Activity: Lines to return, exactly: from the line with "Weather Alerts (127, 2123)" to the line with "Watch Live (128, 2223)" in the entries below, both included.

Records shown:
⁂
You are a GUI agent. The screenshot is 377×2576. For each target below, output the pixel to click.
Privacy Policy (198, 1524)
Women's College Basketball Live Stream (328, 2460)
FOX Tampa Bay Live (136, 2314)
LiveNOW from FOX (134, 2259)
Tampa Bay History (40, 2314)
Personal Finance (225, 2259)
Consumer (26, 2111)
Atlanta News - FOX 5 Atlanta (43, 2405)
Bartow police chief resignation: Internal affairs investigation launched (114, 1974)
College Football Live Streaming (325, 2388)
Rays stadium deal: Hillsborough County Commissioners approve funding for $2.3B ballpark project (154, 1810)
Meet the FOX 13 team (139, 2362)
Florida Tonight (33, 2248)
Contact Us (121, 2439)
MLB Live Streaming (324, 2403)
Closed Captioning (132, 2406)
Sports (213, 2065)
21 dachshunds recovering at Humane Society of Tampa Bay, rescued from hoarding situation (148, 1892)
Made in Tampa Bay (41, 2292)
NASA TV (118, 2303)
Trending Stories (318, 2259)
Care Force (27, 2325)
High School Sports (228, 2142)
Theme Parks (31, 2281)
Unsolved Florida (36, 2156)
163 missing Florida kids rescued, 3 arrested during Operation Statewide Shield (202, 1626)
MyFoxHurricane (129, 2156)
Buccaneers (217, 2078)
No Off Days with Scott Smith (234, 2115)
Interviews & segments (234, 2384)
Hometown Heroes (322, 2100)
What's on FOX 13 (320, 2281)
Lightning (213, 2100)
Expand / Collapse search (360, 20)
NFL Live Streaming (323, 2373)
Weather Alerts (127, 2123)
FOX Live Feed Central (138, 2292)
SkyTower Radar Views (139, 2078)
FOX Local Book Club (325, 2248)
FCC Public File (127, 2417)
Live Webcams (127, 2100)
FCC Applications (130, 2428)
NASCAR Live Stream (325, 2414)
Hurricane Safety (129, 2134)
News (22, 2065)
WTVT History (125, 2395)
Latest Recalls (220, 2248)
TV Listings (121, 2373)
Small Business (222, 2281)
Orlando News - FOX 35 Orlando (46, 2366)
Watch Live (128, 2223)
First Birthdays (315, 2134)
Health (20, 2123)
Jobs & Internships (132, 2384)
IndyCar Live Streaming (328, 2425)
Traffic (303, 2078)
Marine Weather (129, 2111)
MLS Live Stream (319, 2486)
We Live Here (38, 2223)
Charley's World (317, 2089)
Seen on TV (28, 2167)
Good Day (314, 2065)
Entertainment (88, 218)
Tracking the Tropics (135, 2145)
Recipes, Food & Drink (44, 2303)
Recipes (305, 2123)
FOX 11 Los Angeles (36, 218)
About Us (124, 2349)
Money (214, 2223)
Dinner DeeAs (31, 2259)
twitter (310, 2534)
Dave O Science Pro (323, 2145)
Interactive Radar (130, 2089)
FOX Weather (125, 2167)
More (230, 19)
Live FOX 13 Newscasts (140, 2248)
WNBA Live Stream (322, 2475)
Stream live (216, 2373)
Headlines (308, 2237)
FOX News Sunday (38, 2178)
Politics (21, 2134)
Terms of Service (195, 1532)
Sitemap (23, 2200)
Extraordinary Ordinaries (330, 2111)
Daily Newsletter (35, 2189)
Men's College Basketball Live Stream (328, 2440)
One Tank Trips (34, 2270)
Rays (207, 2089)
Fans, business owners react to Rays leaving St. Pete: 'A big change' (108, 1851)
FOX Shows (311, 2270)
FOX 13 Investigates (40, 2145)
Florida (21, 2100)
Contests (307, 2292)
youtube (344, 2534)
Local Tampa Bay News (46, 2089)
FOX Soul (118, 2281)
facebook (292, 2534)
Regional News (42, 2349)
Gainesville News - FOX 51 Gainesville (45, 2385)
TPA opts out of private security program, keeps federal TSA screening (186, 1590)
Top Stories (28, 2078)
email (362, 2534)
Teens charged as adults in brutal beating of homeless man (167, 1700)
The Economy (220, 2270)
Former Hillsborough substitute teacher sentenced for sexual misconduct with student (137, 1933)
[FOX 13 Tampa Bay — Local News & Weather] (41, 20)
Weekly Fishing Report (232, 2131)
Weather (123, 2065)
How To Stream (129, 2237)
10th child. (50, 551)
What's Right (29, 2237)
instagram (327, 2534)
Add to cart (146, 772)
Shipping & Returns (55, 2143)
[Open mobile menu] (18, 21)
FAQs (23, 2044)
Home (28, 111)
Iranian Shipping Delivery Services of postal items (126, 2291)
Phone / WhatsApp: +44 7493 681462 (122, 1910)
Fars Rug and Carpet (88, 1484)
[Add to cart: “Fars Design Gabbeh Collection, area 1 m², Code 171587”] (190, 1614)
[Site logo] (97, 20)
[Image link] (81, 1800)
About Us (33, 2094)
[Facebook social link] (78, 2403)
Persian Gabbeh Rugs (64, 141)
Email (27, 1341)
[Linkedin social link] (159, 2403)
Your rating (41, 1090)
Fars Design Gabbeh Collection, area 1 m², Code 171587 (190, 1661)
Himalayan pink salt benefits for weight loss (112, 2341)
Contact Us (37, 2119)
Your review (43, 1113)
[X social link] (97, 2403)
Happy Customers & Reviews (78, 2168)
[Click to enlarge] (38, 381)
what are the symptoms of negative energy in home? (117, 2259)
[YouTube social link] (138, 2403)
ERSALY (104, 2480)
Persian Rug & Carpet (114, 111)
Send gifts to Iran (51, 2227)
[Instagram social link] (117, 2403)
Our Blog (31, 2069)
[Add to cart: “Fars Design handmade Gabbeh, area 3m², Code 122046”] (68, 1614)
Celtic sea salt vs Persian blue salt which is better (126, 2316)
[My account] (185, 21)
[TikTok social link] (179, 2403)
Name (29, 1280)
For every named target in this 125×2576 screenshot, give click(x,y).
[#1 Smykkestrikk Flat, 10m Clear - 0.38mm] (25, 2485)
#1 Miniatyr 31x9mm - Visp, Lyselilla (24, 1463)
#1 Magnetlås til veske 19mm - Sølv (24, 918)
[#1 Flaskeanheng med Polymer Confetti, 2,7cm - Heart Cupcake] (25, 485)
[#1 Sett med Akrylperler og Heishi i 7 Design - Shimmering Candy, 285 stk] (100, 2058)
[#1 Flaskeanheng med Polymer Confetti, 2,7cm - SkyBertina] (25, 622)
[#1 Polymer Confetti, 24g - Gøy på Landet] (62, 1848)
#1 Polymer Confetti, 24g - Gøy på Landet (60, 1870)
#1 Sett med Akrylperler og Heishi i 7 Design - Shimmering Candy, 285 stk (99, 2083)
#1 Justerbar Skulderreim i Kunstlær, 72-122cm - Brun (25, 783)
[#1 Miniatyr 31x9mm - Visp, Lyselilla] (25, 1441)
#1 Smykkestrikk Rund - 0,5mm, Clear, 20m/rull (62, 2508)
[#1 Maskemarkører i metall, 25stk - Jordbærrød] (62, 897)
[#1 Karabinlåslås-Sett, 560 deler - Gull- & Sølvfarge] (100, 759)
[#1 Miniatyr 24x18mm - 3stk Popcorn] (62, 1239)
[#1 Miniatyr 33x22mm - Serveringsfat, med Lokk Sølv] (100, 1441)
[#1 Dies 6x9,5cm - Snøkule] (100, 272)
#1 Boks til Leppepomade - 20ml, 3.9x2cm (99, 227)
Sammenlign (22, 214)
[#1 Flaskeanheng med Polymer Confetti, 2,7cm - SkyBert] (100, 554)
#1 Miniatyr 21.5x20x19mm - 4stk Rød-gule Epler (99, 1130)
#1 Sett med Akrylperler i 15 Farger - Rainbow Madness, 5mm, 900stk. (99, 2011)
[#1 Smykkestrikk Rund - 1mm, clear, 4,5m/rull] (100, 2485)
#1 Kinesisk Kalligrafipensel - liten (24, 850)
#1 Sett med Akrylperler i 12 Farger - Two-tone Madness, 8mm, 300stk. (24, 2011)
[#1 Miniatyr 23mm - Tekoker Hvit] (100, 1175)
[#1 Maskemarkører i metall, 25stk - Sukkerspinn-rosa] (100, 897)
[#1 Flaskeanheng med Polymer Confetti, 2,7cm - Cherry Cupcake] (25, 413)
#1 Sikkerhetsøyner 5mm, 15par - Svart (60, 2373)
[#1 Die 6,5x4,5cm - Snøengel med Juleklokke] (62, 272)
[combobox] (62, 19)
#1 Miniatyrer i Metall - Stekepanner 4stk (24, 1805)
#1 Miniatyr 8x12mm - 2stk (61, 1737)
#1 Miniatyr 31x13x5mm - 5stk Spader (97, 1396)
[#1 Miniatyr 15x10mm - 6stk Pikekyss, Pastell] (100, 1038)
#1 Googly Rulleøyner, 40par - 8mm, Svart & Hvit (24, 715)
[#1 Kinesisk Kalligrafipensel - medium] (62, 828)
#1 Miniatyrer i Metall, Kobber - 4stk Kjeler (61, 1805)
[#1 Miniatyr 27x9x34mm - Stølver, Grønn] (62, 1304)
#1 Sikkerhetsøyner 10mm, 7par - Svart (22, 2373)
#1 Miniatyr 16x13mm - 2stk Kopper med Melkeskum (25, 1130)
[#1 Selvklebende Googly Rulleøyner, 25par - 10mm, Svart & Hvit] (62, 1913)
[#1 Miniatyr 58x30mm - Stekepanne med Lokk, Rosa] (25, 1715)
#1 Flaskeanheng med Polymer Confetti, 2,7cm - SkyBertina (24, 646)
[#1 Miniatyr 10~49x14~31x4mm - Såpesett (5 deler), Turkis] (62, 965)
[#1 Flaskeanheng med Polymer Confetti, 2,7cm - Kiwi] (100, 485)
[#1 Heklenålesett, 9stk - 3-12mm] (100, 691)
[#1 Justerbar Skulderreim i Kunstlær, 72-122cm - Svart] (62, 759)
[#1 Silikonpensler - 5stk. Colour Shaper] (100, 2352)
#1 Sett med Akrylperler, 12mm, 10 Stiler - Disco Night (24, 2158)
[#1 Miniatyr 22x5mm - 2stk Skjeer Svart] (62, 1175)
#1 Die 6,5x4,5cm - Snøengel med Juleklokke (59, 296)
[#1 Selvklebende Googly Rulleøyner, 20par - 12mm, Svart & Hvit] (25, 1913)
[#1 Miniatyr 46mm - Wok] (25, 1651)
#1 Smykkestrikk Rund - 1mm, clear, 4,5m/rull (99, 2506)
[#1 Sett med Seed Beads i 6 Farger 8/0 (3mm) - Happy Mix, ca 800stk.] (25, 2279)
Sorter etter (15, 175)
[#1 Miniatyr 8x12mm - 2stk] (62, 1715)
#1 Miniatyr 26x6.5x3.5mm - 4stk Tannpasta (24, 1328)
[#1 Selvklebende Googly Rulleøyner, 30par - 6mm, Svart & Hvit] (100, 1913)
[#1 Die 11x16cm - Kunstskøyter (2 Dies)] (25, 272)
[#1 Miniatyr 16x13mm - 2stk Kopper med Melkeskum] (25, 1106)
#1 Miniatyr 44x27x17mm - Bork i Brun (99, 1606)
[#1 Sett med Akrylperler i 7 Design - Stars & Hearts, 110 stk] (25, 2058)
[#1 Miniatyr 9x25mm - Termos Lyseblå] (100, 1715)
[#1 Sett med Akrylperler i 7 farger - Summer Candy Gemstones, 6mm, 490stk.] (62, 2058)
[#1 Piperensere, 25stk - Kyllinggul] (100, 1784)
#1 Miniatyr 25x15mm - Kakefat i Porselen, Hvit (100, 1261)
⁂
Final answer:
Weather Alerts (127, 2123)
FOX Live Feed Central (138, 2292)
SkyTower Radar Views (139, 2078)
FOX Local Book Club (325, 2248)
FCC Public File (127, 2417)
Live Webcams (127, 2100)
FCC Applications (130, 2428)
NASCAR Live Stream (325, 2414)
Hurricane Safety (129, 2134)
News (22, 2065)
WTVT History (125, 2395)
Latest Recalls (220, 2248)
TV Listings (121, 2373)
Small Business (222, 2281)
Orlando News - FOX 35 Orlando (46, 2366)
Watch Live (128, 2223)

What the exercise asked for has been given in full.